- **Extract**:
---------------
Viewpoints from the interdisciplinary leaders in optimal developmental and behavioral health for all children.

Thursday, December 29, 2022

Challenging Case: Caregiver-Fabricated Illness Masquerading as Autism Spectrum Disorder

D is a 16-month-old boy with developmental delays who presented for initial intake in the developmental-behavioral pediatrics (DBP) clinic. He was born at 39 weeks' gestation without medical complication during pregnancy or delivery. Newborn screen was confirmed normal. Parent-reported developmental history was significant for delayed receptive and expressive language and autistic-like behaviors, including preference for solitary play, decreased eye contact, disinterest in family members and toys, sensory-aversive and sensory-seeking behaviors, and motor stereotypies. Selective eating, dysregulated sleep (including hypersomnolence and frequent awakenings with head-banging and screaming), apneic spells, and staring episodes were reported. Early intervention services were in place.

He underwent evaluation for autism spectrum disorder (ASD) at 19 months, which confirmed a level 3/3 diagnosis. Subsequent sleep study revealed moderate obstructive sleep apnea, so he underwent a tonsillectomy and adenoidectomy. Audiology study was normal. Neurology consult revealed nonfocal examination and normal electroencephalogram.
---------------
- **What you will do**:
1. Answer these questions using the case description:
(a) At how many weeks' gestation was D born?
(b) At what age was D evaluated for autism spectrum disorder?
(c) What did D's sleep study reveal?
2. Reproduce the case description word for word, starting at "Challenging Case: Caregiver-Fabricated" and ending at "were in place.".
The records come from a different source than the case description.

Stored data:
---------------
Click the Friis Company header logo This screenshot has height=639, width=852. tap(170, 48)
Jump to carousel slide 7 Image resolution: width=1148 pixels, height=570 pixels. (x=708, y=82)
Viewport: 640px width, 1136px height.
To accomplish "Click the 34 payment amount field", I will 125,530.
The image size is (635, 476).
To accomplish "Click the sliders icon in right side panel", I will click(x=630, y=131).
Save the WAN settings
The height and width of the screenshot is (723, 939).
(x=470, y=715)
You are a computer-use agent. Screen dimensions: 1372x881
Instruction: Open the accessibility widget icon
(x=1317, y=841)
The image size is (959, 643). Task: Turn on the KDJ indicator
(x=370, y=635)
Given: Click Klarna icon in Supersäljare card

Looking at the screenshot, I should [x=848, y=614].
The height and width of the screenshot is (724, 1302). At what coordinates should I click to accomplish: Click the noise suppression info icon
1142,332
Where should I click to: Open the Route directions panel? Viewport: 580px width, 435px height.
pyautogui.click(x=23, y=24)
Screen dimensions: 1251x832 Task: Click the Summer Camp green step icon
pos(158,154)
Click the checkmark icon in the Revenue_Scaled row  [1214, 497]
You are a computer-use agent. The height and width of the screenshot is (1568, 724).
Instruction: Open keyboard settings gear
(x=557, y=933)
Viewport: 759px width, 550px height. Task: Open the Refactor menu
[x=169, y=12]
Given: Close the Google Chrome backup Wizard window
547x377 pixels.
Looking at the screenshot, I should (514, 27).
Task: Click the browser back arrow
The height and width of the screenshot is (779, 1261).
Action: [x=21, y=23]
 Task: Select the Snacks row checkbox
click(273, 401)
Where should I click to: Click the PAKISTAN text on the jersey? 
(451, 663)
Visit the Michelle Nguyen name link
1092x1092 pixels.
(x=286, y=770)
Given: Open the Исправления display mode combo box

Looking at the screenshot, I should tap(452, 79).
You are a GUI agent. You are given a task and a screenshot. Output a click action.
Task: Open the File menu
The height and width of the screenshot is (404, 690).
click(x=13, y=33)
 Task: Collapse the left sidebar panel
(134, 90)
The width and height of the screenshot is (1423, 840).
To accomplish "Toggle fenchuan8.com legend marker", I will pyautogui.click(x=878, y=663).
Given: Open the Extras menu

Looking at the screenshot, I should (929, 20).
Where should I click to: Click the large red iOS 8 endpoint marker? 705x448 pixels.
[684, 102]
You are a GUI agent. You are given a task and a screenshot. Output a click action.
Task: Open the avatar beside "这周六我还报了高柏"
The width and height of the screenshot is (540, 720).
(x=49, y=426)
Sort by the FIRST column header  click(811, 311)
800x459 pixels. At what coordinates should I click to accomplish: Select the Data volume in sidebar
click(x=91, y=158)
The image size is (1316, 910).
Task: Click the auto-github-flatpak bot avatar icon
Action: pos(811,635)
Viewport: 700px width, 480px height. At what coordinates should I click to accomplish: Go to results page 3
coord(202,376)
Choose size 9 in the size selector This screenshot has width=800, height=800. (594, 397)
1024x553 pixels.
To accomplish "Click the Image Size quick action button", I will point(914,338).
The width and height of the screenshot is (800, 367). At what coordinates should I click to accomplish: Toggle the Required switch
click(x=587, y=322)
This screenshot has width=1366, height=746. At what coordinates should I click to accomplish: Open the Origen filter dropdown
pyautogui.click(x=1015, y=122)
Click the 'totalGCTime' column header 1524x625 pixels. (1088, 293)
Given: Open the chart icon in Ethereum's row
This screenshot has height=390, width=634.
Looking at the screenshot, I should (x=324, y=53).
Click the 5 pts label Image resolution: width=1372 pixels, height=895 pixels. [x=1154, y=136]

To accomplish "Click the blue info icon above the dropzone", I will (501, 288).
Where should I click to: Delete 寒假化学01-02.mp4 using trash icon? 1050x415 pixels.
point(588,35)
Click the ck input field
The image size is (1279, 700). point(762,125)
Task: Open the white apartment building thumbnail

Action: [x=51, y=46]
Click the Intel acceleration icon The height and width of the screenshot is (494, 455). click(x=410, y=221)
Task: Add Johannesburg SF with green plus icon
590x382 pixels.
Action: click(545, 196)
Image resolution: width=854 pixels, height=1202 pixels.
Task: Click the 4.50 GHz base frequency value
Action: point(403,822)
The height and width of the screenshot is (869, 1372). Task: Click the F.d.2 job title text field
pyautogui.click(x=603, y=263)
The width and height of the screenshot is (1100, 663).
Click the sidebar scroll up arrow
---------------
- **Solution set**:
1.
(a) 39 weeks
(b) 19 months
(c) Moderate obstructive sleep apnea

2.
Challenging Case: Caregiver-Fabricated Illness Masquerading as Autism Spectrum Disorder

D is a 16-month-old boy with developmental delays who presented for initial intake in the developmental-behavioral pediatrics (DBP) clinic. He was born at 39 weeks' gestation without medical complication during pregnancy or delivery. Newborn screen was confirmed normal. Parent-reported developmental history was significant for delayed receptive and expressive language and autistic-like behaviors, including preference for solitary play, decreased eye contact, disinterest in family members and toys, sensory-aversive and sensory-seeking behaviors, and motor stereotypies. Selective eating, dysregulated sleep (including hypersomnolence and frequent awakenings with head-banging and screaming), apneic spells, and staring episodes were reported. Early intervention services were in place.